A forte Inglaterra havia recuperado a sua ilhota gelada como quem tira um doce de criança, mas muitos jovens argentinos pereceram naquele conflito inútil. Na Copa, as feridas ainda estavam abertas. O jogo era uma espécie de acerto de contas simbólico entre os dois países. Para a Argentina, uma revanche daquele outro jogo, bem real e muito mortífero.

Pois bem, os argentinos exultaram com aqueles 2 a 0, e com todas as razões do mundo, futebolísticas e outras. Tempos depois, fizeram uma enquete: qual dos dois gols era o favorito da torcida? O irregular ou o gol de placa, antológico, um símbolo eterno do futebol-arte? Deu o gol de mão.

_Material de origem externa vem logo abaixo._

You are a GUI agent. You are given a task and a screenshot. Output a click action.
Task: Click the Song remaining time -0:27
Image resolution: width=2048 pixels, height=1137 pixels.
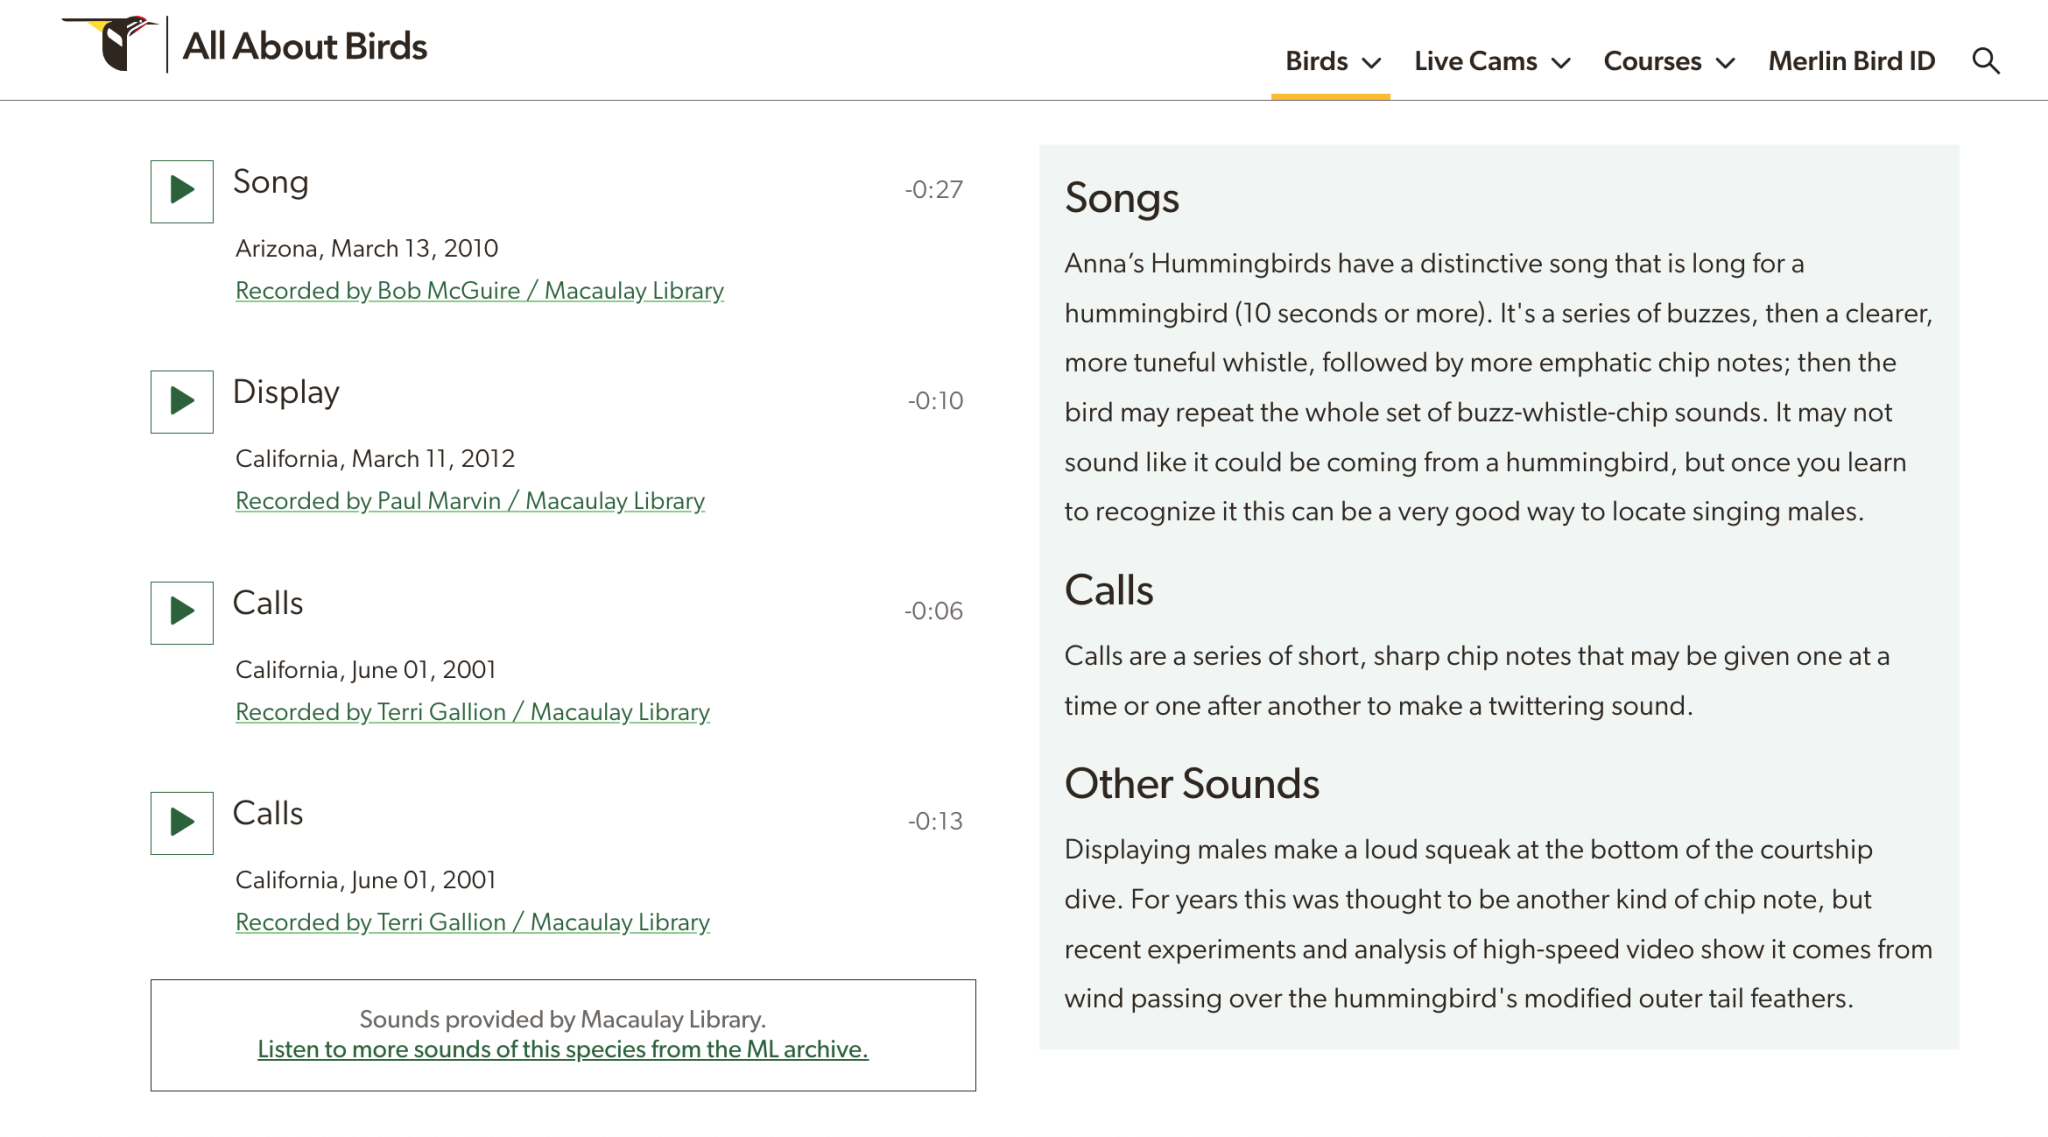(933, 190)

Talvez, no imaginário dos torcedores, fosse mais gostoso ganhar dos ingleses na malandragem, na catimba, do que pela arte límpida de um futebol de sonho.

Tenho certeza de que esse pensamento não é exclusivo dos irmãos argentinos e que há muitos são-paulinos vibrando com a malícia do Imperador. Antes que me sacrifiquem no altar da moral e dos bons costumes, vou logo avisar: não estou elogiando esse tipo de comportamento; apenas constato que existe nos campos de futebol, provavelmente desde que a bola começou a rolar. E atire a primeira pedra o palmeirense que puder dizer para si mesmo que não estaria feliz como um periquito caso a situação fosse inversa. Assim é o futebol, assim é a vida, assim são as pessoas, em sua falibilidade. “A man is a man”, dizia Shakespeare que, com seu gênio, sabia o que era lícito esperar, e o que não era, de seus semelhantes.

E é por isso mesmo, por não podermos confiar cegamente no fair play dos nossos adversários, e muitas vezes nem no dos nossos aliados, que inventaram uma instância fora de nós e que não representa nem a mim e nem ao outro, mas a uma entidade abstrata chamada Justiça. Nas quatro linhas, essa figura é a do juiz e seus auxiliares. Nesse campo mais amplo, nesse terreno de várzea que é a vida de todos nós, é o sistema judiciário que exige o cumprimento do contrato que duas pessoas celebram e impede que um, como o outro, coloquem a mão na bola, por assim dizer. Mas tudo o que é humano é falível.